The listing below should be written out again word for word, please.
·····
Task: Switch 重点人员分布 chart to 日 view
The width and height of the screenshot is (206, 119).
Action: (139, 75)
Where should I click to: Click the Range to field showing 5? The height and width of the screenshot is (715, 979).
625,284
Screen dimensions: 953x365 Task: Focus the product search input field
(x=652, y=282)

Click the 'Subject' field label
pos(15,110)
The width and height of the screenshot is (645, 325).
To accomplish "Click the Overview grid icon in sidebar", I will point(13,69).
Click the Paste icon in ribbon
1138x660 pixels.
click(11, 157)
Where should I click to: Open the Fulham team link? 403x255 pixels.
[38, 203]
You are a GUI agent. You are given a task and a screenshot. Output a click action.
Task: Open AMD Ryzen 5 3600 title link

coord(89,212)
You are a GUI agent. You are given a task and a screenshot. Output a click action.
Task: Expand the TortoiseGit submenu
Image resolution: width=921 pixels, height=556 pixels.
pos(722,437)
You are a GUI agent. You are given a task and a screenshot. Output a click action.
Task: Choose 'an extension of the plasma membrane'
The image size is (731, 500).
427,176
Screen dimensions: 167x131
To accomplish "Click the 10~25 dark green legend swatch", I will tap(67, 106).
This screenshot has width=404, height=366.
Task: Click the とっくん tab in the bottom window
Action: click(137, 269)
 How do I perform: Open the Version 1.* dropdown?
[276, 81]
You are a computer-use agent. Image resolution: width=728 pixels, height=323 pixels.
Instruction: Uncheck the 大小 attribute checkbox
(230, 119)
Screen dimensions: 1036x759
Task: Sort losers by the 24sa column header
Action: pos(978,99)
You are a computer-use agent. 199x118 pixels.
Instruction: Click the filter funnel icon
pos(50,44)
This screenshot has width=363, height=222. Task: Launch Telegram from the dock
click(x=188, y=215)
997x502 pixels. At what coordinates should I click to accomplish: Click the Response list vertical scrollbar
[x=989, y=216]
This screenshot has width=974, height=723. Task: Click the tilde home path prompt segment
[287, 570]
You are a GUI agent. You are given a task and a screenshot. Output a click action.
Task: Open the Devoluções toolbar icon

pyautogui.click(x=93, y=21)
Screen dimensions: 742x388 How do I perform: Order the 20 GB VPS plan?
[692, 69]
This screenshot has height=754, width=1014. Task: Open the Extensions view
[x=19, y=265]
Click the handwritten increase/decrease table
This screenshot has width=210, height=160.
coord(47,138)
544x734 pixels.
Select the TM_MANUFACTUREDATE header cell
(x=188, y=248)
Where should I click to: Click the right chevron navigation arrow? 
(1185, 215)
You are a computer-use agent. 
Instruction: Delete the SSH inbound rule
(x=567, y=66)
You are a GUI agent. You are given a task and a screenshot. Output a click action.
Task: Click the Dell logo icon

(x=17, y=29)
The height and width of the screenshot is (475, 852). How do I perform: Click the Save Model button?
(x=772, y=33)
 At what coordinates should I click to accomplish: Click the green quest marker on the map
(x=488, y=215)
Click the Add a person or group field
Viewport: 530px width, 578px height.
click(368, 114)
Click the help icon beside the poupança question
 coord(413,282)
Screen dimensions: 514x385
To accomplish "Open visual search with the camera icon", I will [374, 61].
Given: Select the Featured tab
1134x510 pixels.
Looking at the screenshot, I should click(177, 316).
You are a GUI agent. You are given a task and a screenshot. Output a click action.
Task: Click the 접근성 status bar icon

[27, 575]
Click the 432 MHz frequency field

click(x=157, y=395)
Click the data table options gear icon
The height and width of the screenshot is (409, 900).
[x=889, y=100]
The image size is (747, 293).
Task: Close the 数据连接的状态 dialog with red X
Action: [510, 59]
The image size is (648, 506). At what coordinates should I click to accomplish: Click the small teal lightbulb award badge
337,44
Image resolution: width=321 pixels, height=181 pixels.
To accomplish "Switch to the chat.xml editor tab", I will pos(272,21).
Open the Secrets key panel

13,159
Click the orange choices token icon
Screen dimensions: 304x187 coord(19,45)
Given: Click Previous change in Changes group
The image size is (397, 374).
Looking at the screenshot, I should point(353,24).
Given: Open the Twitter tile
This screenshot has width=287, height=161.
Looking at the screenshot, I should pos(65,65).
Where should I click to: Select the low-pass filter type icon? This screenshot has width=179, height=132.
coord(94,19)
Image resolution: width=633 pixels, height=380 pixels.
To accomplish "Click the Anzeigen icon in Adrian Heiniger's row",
·····
#### [Answer below]
Task: Switch 重点人员分布 chart to 日 view
The width and height of the screenshot is (206, 119).
Action: (139, 75)
Where should I click to: Click the Range to field showing 5? The height and width of the screenshot is (715, 979).
625,284
Screen dimensions: 953x365 Task: Focus the product search input field
(x=652, y=282)

Click the 'Subject' field label
pos(15,110)
The width and height of the screenshot is (645, 325).
To accomplish "Click the Overview grid icon in sidebar", I will point(13,69).
Click the Paste icon in ribbon
1138x660 pixels.
click(11, 157)
Where should I click to: Open the Fulham team link? 403x255 pixels.
[38, 203]
You are a GUI agent. You are given a task and a screenshot. Output a click action.
Task: Open AMD Ryzen 5 3600 title link

coord(89,212)
You are a GUI agent. You are given a task and a screenshot. Output a click action.
Task: Expand the TortoiseGit submenu
Image resolution: width=921 pixels, height=556 pixels.
pos(722,437)
You are a GUI agent. You are given a task and a screenshot. Output a click action.
Task: Choose 'an extension of the plasma membrane'
The image size is (731, 500).
427,176
Screen dimensions: 167x131
To accomplish "Click the 10~25 dark green legend swatch", I will tap(67, 106).
This screenshot has width=404, height=366.
Task: Click the とっくん tab in the bottom window
Action: click(137, 269)
 How do I perform: Open the Version 1.* dropdown?
[276, 81]
You are a computer-use agent. Image resolution: width=728 pixels, height=323 pixels.
Instruction: Uncheck the 大小 attribute checkbox
(230, 119)
Screen dimensions: 1036x759
Task: Sort losers by the 24sa column header
Action: pos(978,99)
You are a computer-use agent. 199x118 pixels.
Instruction: Click the filter funnel icon
pos(50,44)
This screenshot has width=363, height=222. Task: Launch Telegram from the dock
click(x=188, y=215)
997x502 pixels. At what coordinates should I click to accomplish: Click the Response list vertical scrollbar
[x=989, y=216]
This screenshot has width=974, height=723. Task: Click the tilde home path prompt segment
[287, 570]
You are a GUI agent. You are given a task and a screenshot. Output a click action.
Task: Open the Devoluções toolbar icon

pyautogui.click(x=93, y=21)
Screen dimensions: 742x388 How do I perform: Order the 20 GB VPS plan?
[692, 69]
This screenshot has height=754, width=1014. Task: Open the Extensions view
[x=19, y=265]
Click the handwritten increase/decrease table
This screenshot has width=210, height=160.
coord(47,138)
544x734 pixels.
Select the TM_MANUFACTUREDATE header cell
(x=188, y=248)
Where should I click to: Click the right chevron navigation arrow? 
(1185, 215)
You are a computer-use agent. 
Instruction: Delete the SSH inbound rule
(x=567, y=66)
You are a GUI agent. You are given a task and a screenshot. Output a click action.
Task: Click the Dell logo icon

(x=17, y=29)
The height and width of the screenshot is (475, 852). How do I perform: Click the Save Model button?
(x=772, y=33)
 At what coordinates should I click to accomplish: Click the green quest marker on the map
(x=488, y=215)
Click the Add a person or group field
Viewport: 530px width, 578px height.
click(368, 114)
Click the help icon beside the poupança question
 coord(413,282)
Screen dimensions: 514x385
To accomplish "Open visual search with the camera icon", I will [374, 61].
Given: Select the Featured tab
1134x510 pixels.
Looking at the screenshot, I should click(177, 316).
You are a GUI agent. You are given a task and a screenshot. Output a click action.
Task: Click the 접근성 status bar icon

[27, 575]
Click the 432 MHz frequency field

click(x=157, y=395)
Click the data table options gear icon
The height and width of the screenshot is (409, 900).
[x=889, y=100]
The image size is (747, 293).
Task: Close the 数据连接的状态 dialog with red X
Action: [510, 59]
The image size is (648, 506). At what coordinates should I click to accomplish: Click the small teal lightbulb award badge
337,44
Image resolution: width=321 pixels, height=181 pixels.
To accomplish "Switch to the chat.xml editor tab", I will pos(272,21).
Open the Secrets key panel

13,159
Click the orange choices token icon
Screen dimensions: 304x187 coord(19,45)
Given: Click Previous change in Changes group
The image size is (397, 374).
Looking at the screenshot, I should point(353,24).
Given: Open the Twitter tile
This screenshot has width=287, height=161.
Looking at the screenshot, I should pos(65,65).
Where should I click to: Select the low-pass filter type icon? This screenshot has width=179, height=132.
coord(94,19)
Image resolution: width=633 pixels, height=380 pixels.
To accomplish "Click the Anzeigen icon in Adrian Heiniger's row",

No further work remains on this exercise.